Date Published: August 16, 2018
Publisher: Public Library of Science
Author(s): Ziduan Han, Sita Thapa, Ursula Reuter-Carlson, Hannah Reed, Michael Gates, Kris N. Lambert, Nathan E. Schroeder, Adler Dillman.
The sedentary plant-parasitic nematodes are considered among the most economically damaging pathogens of plants. Following infection and the establishment of a feeding site, sedentary nematodes become immobile. Loss of mobility is reversed in adult males while females never regain mobility. The structural basis for this change in mobility is unknown. We used a combination of light and transmission electron microscopy to demonstrate cell-specific muscle atrophy and sex-specific renewal of neuromuscular tissue in the sedentary nematode Heterodera glycines. We found that both females and males undergo body wall muscle atrophy and loss of attachment to the underlying cuticle during immobile developmental stages. Male H. glycines undergo somatic muscle renewal prior to molting into a mobile adult. In addition, we found developmental changes to the organization and number of motor neurons in the ventral nerve cord correlated with changes in mobility. To further examine neuronal changes associated with immobility, we used a combination of immunohistochemistry and molecular biology to characterize the GABAergic nervous system of H. glycines during mobile and immobile stages. We cloned and confirmed the function of the putative H. glycines GABA synthesis-encoding gene hg-unc-25 using heterologous rescue in C. elegans. We found a reduction in gene expression of hg-unc-25 as well as a reduction in the number of GABA-immunoreactive neurons during immobile developmental stages. Finally, we found evidence of similar muscle atrophy in the phylogenetically diverged plant-parasitic nematode Meloidogyne incognita. Together, our data demonstrate remodeling of neuromuscular structure and function during sedentary plant-parasitic nematode development.
The sedentary plant-parasitic nematodes are among the most damaging pathogens to agricultural crop production . For example, the soybean cyst nematode, Heterodera glycines, accounts for over a billion dollars in yield loss yearly . H. glycines hatches as an infective, mobile second-stage juvenile (J2) (Fig 1). Following infection, H. glycines establishes a multinucleated feeding site and develops from a vermiform J2 to lemon-shaped and sausage-shaped J4 females and males, respectively (Fig 1). While feeding, both sexes are restricted in movement to slight head motion at their feeding site . During J4, males undergo extensive morphological remodeling back to a vermiform morphology. Following the final molt, the adult male is fully mobile, while the female remains lemon-shaped and immobile.

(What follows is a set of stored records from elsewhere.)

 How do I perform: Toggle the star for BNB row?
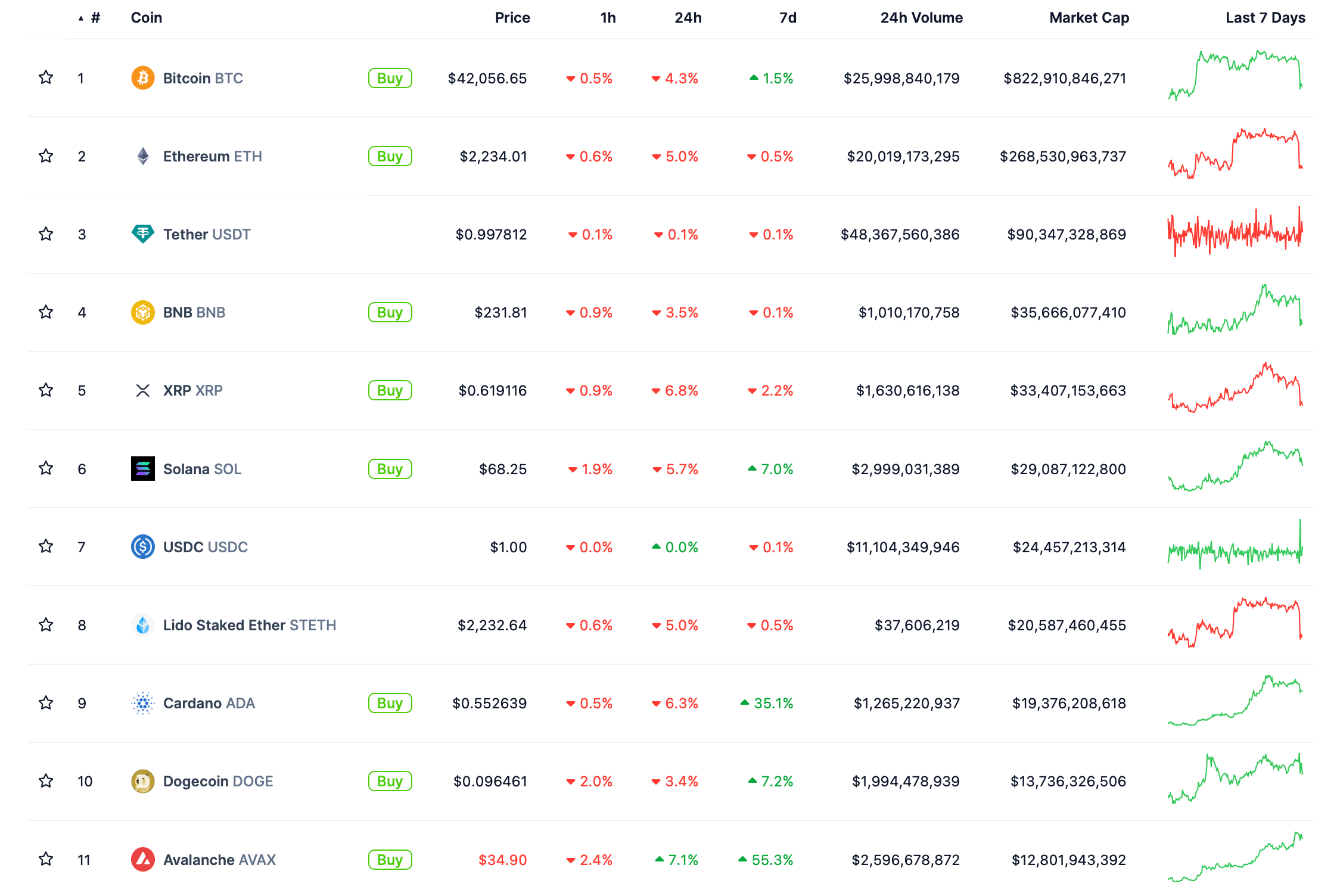point(46,312)
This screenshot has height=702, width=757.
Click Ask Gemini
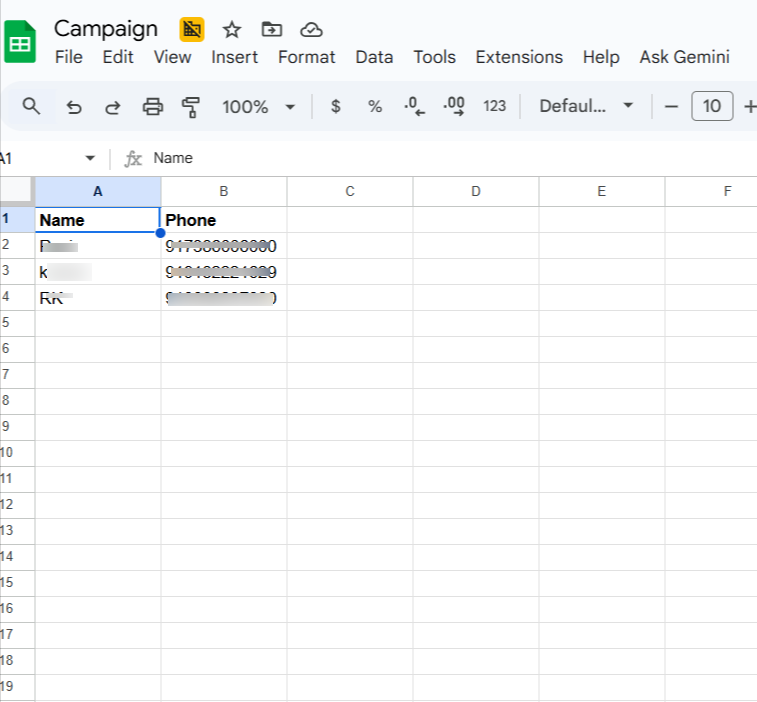pyautogui.click(x=684, y=57)
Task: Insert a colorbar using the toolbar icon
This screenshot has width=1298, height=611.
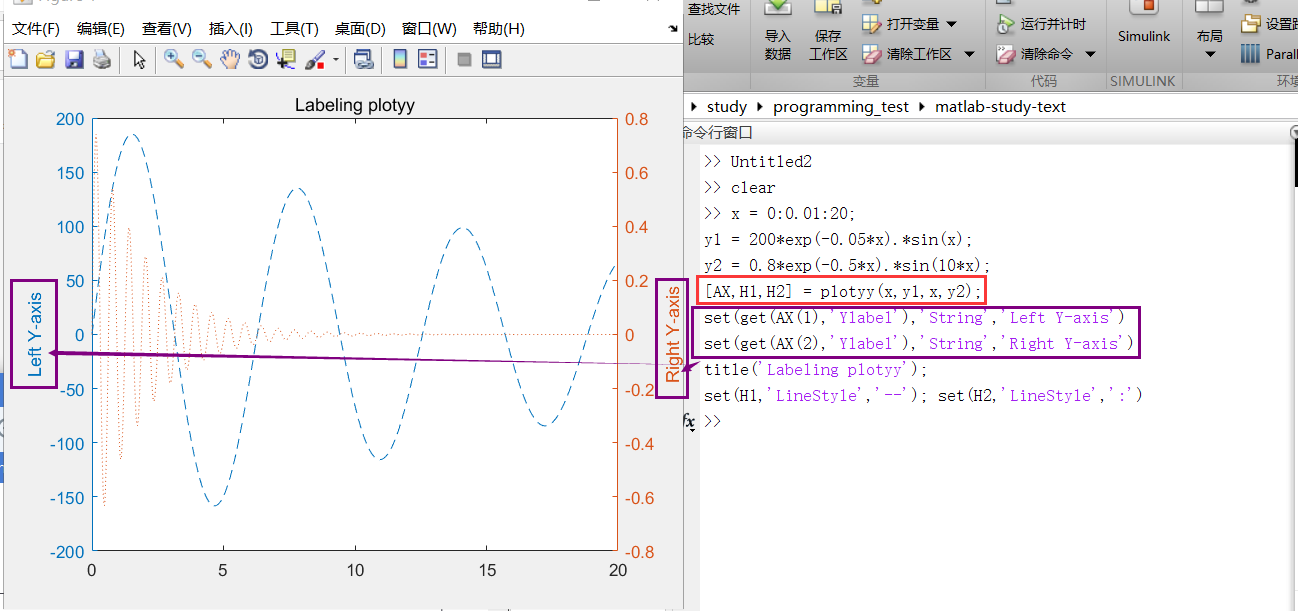Action: [399, 60]
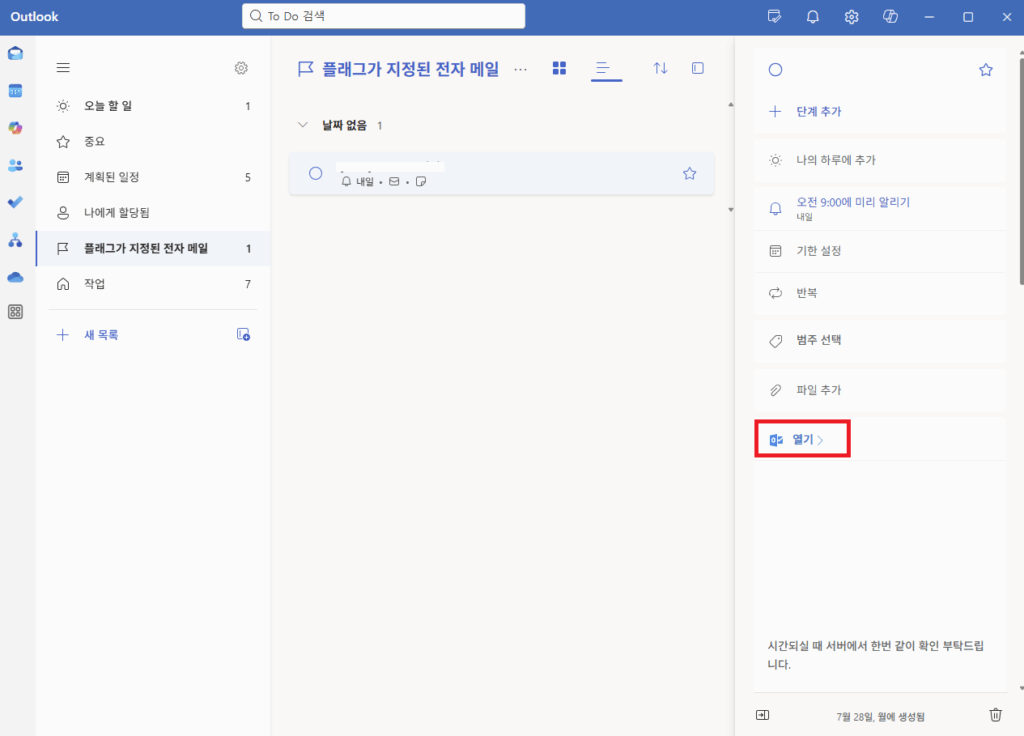1024x736 pixels.
Task: Click the To Do search box
Action: 383,16
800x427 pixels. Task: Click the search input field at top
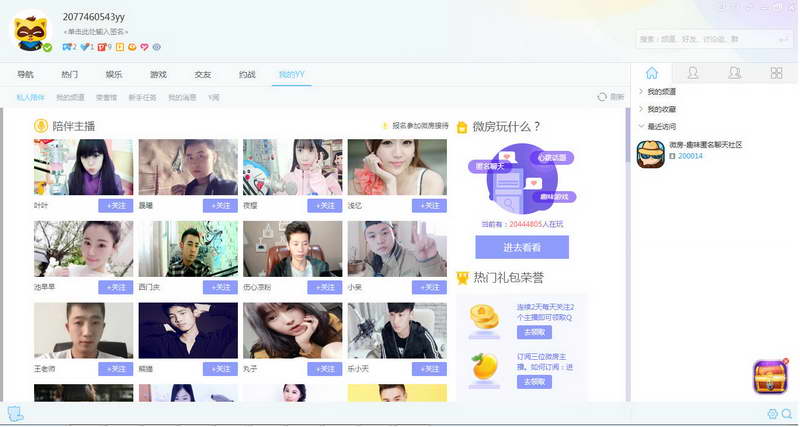pyautogui.click(x=707, y=39)
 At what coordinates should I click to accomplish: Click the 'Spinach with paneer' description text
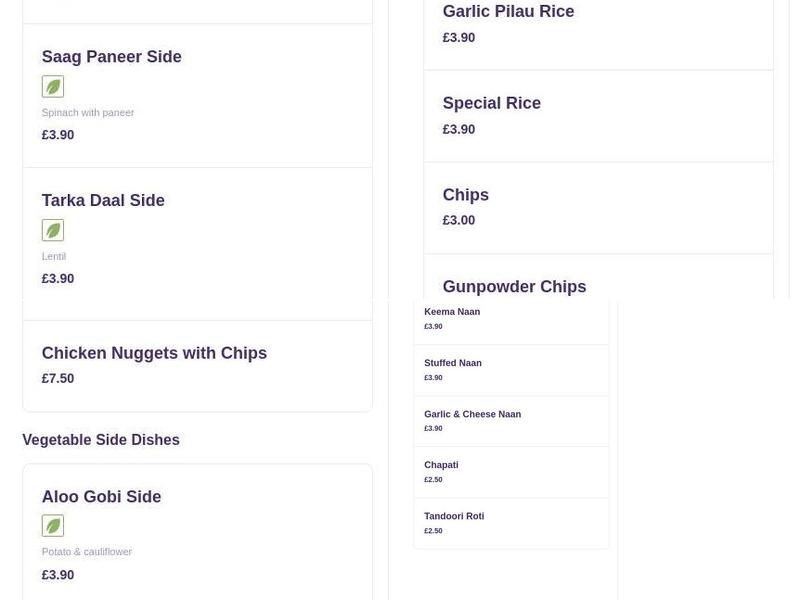pos(88,113)
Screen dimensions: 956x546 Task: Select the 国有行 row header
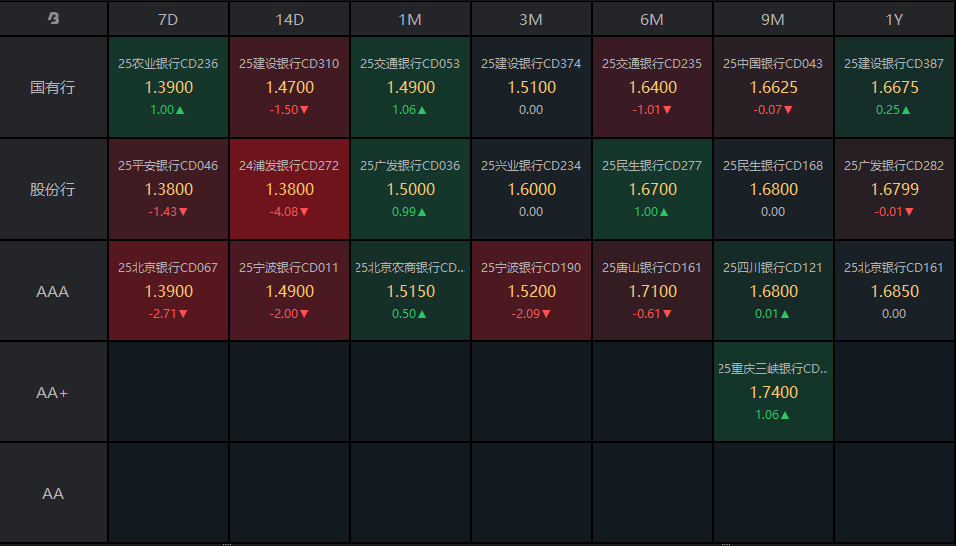coord(54,87)
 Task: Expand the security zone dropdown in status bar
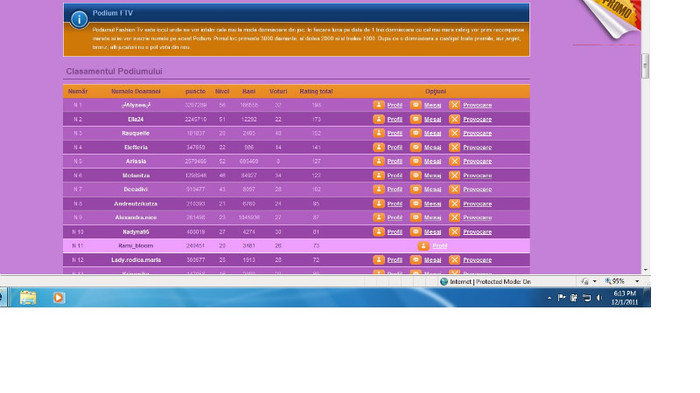point(595,281)
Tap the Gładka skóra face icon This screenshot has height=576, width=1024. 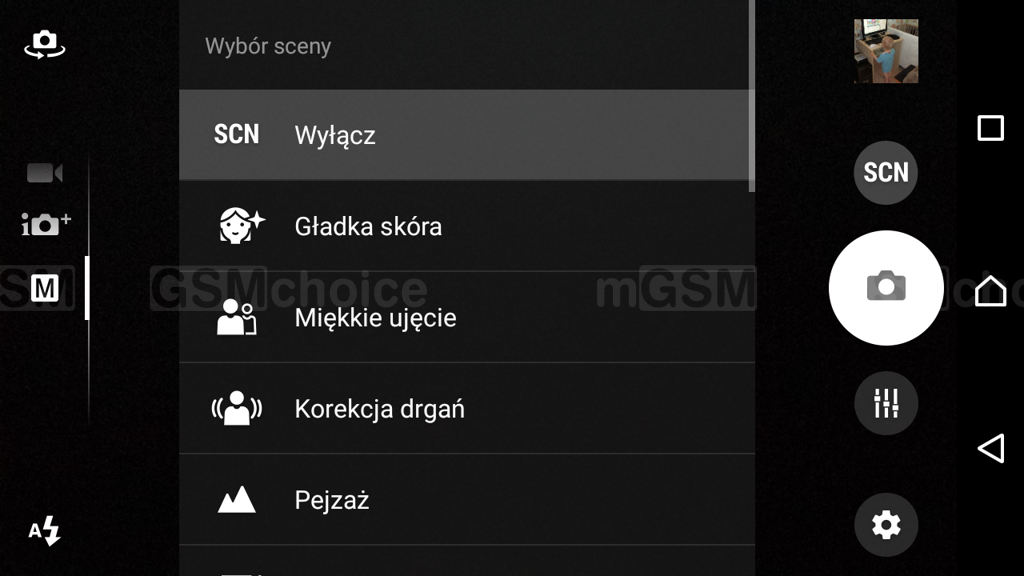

We demonstrate that H. glycines undergoes a progressive atrophy of neuromuscular tissue that likely leads to immobility. Elsea (1951) suggested that the absence of body wall muscle in M. hapla adult females was “a result of the sedentary mode of life”; however, this conclusion was based on light microscopy of mobile J2s and adult females. While we cannot entirely rule out that the loss of muscle mass in H. glycines is caused by a lack of movement, our data suggests this is highly unlikely. We demonstrate that muscle atrophy occurs in conjunction with loss of mobility. Furthermore, cyst nematodes, such as H. glycines, are able to survive as fully developed, but inactive J2s, for years in a pre-hatch diapause state . Upon activation by a hatching stimulant, these animals readily resume movement suggesting that inactivity alone does not result in muscle atrophy. We suggest that the combination of muscle atrophy and detachment of muscle from the cuticle combined with changes to neuron structure and gene expression cause immobility in feeding cyst nematodes.